- PROBLEM DESCRIPTION:
Can you reproduce the stretch from the line containing "Image resolution: width=1126" through the end of the items, replacing "location" with "position" and leaving everything else unchanged?

- EXTRACTED DATA:
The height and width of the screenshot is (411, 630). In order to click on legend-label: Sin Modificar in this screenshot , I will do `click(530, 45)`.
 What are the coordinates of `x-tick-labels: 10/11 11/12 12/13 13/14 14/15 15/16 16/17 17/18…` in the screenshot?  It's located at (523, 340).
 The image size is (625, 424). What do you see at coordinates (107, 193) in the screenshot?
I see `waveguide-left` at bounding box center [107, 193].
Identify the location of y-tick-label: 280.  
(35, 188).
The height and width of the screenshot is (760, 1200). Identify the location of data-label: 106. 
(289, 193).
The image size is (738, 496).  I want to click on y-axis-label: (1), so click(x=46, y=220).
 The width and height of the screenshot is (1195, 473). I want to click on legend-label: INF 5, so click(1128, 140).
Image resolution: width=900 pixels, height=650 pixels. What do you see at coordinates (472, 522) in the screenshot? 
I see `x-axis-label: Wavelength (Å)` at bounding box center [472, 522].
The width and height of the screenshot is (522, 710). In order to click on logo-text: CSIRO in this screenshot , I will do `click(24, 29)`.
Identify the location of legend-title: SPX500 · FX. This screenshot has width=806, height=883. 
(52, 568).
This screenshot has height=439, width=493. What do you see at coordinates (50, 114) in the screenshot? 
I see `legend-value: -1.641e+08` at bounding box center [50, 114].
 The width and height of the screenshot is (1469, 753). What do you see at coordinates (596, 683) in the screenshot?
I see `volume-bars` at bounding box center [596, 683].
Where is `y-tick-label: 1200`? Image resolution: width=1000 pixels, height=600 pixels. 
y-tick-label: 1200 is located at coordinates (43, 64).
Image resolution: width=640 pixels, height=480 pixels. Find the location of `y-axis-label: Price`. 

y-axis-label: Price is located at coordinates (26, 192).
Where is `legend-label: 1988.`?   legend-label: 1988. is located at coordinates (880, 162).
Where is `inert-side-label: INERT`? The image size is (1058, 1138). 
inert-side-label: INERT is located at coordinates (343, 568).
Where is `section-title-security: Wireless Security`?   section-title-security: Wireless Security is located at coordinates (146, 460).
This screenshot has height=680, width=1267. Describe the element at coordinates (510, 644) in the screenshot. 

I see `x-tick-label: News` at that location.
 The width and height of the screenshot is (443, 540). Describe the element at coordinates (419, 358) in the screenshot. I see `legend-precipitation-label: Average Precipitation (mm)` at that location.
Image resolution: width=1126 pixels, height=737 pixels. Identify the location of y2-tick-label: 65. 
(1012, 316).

- YOUR RESPONSE:
Image resolution: width=1126 pixels, height=737 pixels. Identify the position of y2-tick-label: 65. 
(1012, 316).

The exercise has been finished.